Fork me on GitHub
Answer our 30-second survey, and be entered to win a Wallaroo T-Shirt

Non-native event-driven windowing in Wallaroo

Certain applications lend themselves to pure parallel computation better than others. In some cases we require to apply certain algorithms over a “window” in our data. This means that after we have completed a certain amount of processing (be it time, number of messages or some other arbitrary metric), we want to perform a special action for the data in that window. An example application of this could be producing stats for log files over a certain period of time. We may want to produce our stats in the form of a periodic summary (e.g. daily), in which case the computation in Wallaroo would have to know when it has received the last message for a particular day. We are working hard every day to support new use patterns, and this type of windowing can already be supported without any native support in Wallaroo.

This blog entry is about the aforementioned example, and how this can be implemented in the current version of Wallaroo (0.2.2). The full code can be found on GitHub.

Types of windowing

There are a few types of windowing that can be implemented, and it is important that we clarify the distinctions. In our example we will be focusing on event-based windowing.

Event-based windowing

This is the most arbitrary kind of windowing. The boundaries of each window are determined outside of Wallaroo, and can be triggered by any event. This is also the simplest kind of windowing to think about: when we are told that a window ends, we run work on the aggregate state and start over.

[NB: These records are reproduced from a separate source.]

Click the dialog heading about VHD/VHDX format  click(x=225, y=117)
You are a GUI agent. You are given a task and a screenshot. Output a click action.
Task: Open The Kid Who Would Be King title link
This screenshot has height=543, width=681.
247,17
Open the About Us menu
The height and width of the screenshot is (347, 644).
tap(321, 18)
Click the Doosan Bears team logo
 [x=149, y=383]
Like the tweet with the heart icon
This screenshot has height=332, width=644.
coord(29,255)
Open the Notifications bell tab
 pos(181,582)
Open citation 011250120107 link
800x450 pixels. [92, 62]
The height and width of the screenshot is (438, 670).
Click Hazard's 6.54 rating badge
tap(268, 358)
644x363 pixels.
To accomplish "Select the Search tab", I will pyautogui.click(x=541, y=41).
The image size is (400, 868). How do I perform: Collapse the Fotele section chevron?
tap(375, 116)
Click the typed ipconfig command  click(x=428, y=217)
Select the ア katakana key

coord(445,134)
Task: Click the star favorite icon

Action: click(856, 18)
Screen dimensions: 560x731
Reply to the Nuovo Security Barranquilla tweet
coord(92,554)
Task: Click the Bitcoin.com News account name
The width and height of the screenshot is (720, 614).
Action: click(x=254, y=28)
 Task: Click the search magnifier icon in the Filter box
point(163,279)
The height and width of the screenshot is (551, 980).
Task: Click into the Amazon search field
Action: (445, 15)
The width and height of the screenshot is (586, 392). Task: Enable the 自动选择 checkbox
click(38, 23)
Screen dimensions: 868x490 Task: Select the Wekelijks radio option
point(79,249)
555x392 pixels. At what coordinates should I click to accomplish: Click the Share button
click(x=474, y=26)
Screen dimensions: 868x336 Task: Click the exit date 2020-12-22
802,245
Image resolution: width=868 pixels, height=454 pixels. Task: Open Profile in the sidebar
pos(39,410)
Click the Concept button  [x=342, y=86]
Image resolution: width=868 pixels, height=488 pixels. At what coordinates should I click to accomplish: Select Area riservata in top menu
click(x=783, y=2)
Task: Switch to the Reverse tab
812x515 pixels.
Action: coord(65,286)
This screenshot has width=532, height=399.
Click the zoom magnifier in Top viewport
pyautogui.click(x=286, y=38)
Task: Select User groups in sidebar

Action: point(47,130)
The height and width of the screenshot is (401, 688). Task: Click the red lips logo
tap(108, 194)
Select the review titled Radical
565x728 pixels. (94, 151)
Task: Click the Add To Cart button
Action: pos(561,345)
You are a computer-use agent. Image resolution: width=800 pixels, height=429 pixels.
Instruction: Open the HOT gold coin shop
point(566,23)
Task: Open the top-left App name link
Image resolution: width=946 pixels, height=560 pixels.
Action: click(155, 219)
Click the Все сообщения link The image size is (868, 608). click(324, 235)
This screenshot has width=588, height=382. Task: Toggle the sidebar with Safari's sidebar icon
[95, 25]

Internally triggered windowing

This is very similar to event-based windowing, except that the window is triggered from within the computation. This is usually based on the internal state of the computation, and it is the responsibility of the computation itself to determine when a window has finished and when to start a new one.

Time-based windowing (Wall clock)

A new window is started at regular intervals using a timer. This is currently not supported in Wallaroo.

Time-based windowing (Event clock)

The time element is taken from information from the message rather than a timer, and windows are created accordingly. In order to implement this type of windowing, multiple windows have to be accumulated simultaneously. It is currently not possible to implement this kind of windowing easily.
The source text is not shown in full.